What is needed
Exactly as written, copy the lines that run from the start of the data below to the line containing "Open the Project", both ends included.

Stored records
◇ ◇ ◇

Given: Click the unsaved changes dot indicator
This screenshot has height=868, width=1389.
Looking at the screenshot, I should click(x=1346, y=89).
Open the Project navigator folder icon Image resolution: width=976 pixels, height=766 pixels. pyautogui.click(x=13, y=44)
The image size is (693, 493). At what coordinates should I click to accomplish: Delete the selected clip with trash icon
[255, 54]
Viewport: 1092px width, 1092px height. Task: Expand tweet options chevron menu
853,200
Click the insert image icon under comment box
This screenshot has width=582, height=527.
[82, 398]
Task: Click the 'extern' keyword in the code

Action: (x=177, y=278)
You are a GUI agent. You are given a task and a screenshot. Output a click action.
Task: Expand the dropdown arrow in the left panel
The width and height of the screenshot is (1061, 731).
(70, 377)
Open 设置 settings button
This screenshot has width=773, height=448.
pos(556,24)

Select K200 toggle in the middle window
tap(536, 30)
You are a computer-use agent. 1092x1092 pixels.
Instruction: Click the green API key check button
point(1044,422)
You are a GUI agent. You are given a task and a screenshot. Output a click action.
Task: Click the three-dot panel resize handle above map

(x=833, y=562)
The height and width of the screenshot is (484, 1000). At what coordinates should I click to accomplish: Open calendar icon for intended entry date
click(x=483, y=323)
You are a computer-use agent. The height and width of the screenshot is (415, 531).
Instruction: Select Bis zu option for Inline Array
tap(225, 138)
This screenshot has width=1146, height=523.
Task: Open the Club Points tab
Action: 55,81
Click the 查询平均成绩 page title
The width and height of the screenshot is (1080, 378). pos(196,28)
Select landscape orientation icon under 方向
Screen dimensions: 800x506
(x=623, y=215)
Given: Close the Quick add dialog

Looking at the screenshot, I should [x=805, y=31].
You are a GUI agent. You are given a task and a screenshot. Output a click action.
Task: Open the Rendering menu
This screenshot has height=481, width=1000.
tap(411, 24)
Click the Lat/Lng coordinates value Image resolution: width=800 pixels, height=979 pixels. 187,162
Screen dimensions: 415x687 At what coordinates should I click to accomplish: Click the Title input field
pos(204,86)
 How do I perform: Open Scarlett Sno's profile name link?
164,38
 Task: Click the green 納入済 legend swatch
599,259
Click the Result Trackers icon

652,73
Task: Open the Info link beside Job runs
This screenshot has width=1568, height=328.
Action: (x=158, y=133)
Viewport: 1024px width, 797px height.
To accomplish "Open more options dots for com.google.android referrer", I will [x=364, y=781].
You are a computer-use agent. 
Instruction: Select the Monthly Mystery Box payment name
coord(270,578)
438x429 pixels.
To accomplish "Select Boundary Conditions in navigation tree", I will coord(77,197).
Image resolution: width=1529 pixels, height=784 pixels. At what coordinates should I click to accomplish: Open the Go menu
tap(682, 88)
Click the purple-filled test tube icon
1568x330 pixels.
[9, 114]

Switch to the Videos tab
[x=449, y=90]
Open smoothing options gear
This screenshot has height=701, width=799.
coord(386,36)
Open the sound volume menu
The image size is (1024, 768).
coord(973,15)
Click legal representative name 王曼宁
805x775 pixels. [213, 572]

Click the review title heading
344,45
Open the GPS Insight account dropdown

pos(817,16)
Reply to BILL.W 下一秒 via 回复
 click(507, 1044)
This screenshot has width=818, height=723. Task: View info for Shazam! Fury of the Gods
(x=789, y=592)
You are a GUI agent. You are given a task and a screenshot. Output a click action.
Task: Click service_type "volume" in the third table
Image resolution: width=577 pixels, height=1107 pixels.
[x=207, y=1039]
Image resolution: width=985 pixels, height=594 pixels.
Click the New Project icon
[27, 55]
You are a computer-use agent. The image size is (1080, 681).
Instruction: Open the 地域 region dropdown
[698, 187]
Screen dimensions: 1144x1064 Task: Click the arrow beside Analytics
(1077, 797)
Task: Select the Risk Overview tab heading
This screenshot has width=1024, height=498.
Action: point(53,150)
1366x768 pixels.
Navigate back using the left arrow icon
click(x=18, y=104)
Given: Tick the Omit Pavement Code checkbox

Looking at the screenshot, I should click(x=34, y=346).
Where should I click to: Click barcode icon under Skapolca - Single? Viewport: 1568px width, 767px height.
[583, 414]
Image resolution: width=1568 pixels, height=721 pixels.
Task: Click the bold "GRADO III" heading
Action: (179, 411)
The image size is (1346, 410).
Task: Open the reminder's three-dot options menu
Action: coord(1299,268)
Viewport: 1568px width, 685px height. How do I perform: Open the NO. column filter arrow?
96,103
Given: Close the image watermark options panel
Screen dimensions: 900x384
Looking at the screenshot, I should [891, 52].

◇ ◇ ◇

Solved exercise
Given: Click the unsaved changes dot indicator
This screenshot has height=868, width=1389.
Looking at the screenshot, I should click(x=1346, y=89).
Open the Project navigator folder icon Image resolution: width=976 pixels, height=766 pixels. pyautogui.click(x=13, y=44)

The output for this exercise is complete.